* Work to do *
a - Answer these questions about the Pentagon cybersecurity passage, giving one answer per line:
(i) How long did the Buckshot Yankee cleanup take?
(ii) On what date did U.S. Cyber Command become operational?
(iii) In what year did Microsoft begin its software assurance effort?
b - Transcribe without changes the stretch of the Pentagon cybersecurity passage that begins with "It is interesting" and ends with "October 31, 2010.".

-- Begin Provided passage --

The Pentagon had its wake-up call, according to William Lynn, then Assistant Secretary of Defense for Cyber, in 2008 when the Agent.btz worm spread from a forward operations base in the Middle East throughout SIPRNet, the top secret military network. The cleanup effort, labeled Buckshot Yankee, took nine months and involved re-imaging millions of PCs at a cost of $1 billion. We can learn a few things by reading between the lines. In 2008 the Pentagon did not have device control systems deployed. We also know this from the way Bradley Manning ex-filtrated the State Department cables from a SCIF in Iraq by burning them to a Lady Gaga cd via USB port. In addition, we know that the Pentagon did not have the ability to remotely update its PCs as the operation was accomplished locally at each facility.
It is interesting to note that the commander in charge of the Joint Functional Component Command for Network Warfare (JFCC-NW) that first saw Agent.btz crossing SIPRNet was Keith Alexander. As the military and federal government caught “cyber fever” and scrambled to shore-up defences there was also a land grab to claim the cyber domain. Then-Secretary of Defense Robert Gates addressed the scramble, directing the Air Force and Navy to stand aside and then combining JFCC-NW and the Joint Task Force- Global Network Operations (JTF-GNO, also led by Alexander). Gates eventually appointing Alexander to head U.S. Cyber Command (in addition to the NSA), which became operational October 31, 2010.
But the parallel between the Pentagon and the measures that industry has been taking to address the rise of cybercrime, espionage, and attack, continues. The Pentagon came to the game late and reacted with uncommon speed to the threats that accompanied a move to NCW, but with one glaring omission.
Software assurance, the practice of designing and testing software to exclude vulnerabilities, has been apparently neglected completely by the Pentagon and the defense contractors that supply it with precision weapons, ISR, and command-and-control capabilities. With the famous Trustworthy Computing Memo written by Bill Gates, Microsoft embarked on a massive SA effort in 2002 when it became apparent that vulnerabilities in Windows and its applications represented an existential threat to its market. Software development was halted for a full year as every engineer was trained in the methods of code scanning and secure software design practices. While not perfect, that effort paid off eventually. A decade later, the latest versions of Windows are relatively good.

-- End Provided passage --
-- Begin Provided material --

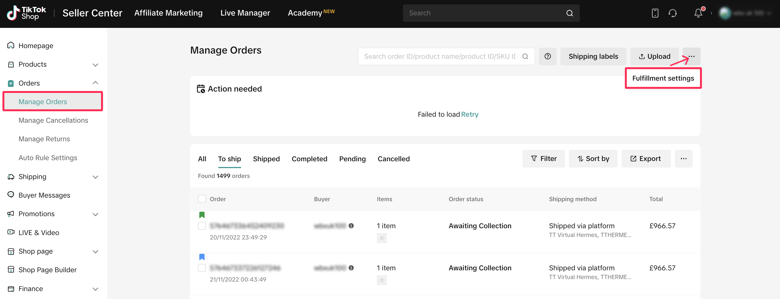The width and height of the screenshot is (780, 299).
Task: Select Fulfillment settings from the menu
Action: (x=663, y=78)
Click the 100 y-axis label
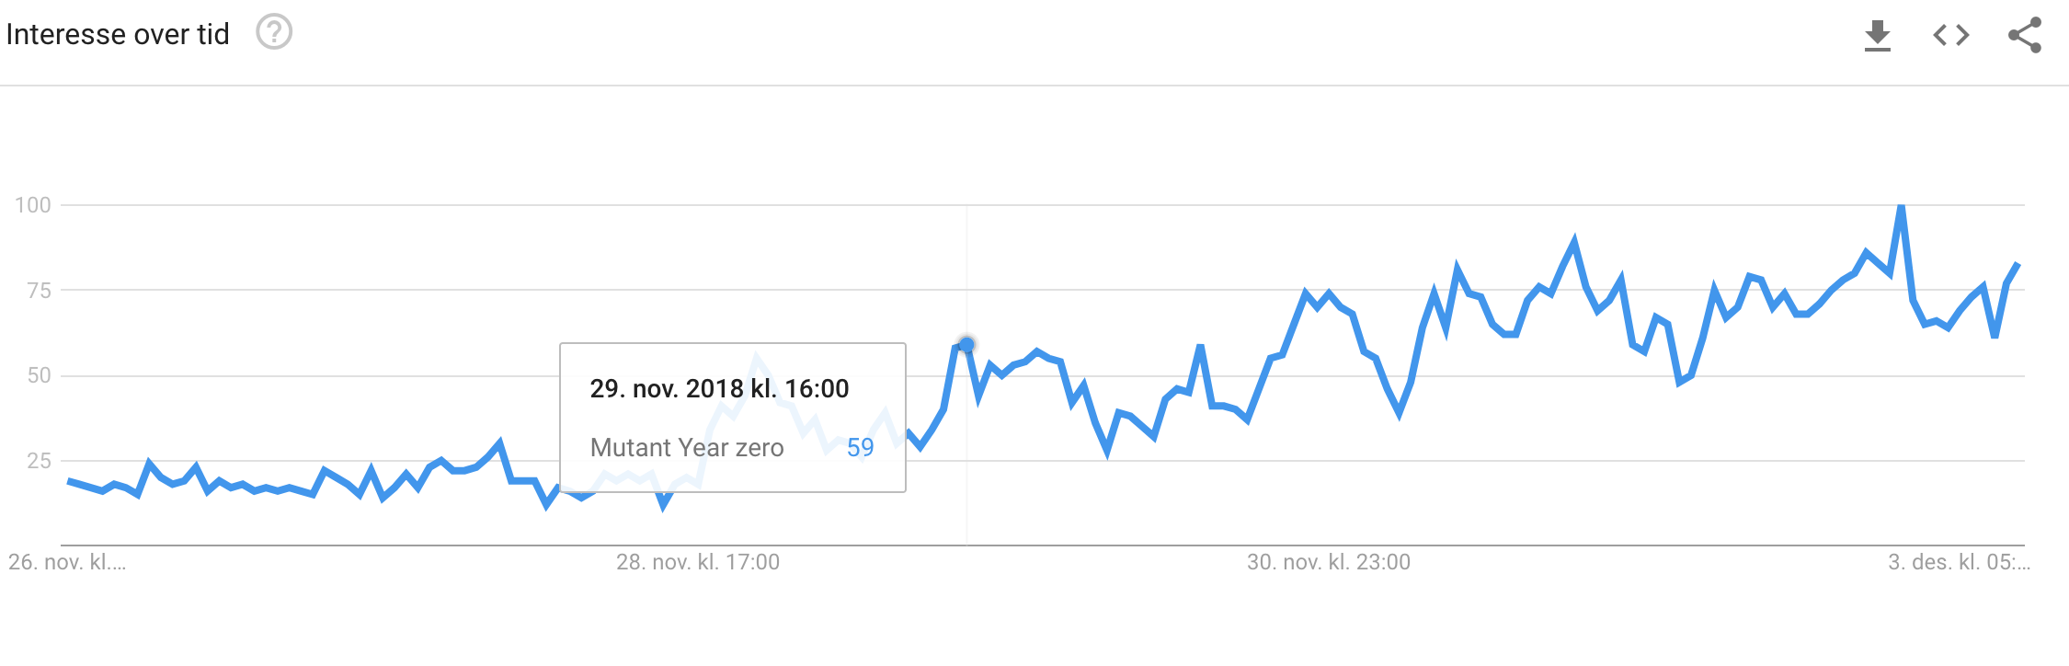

-- End Provided material --

* Complete answers *
a -
(i) Nine months
(ii) October 31, 2010
(iii) 2002

b -
It is interesting to note that the commander in charge of the Joint Functional Component Command for Network Warfare (JFCC-NW) that first saw Agent.btz crossing SIPRNet was Keith Alexander. As the military and federal government caught “cyber fever” and scrambled to shore-up defences there was also a land grab to claim the cyber domain. Then-Secretary of Defense Robert Gates addressed the scramble, directing the Air Force and Navy to stand aside and then combining JFCC-NW and the Joint Task Force- Global Network Operations (JTF-GNO, also led by Alexander). Gates eventually appointing Alexander to head U.S. Cyber Command (in addition to the NSA), which became operational October 31, 2010.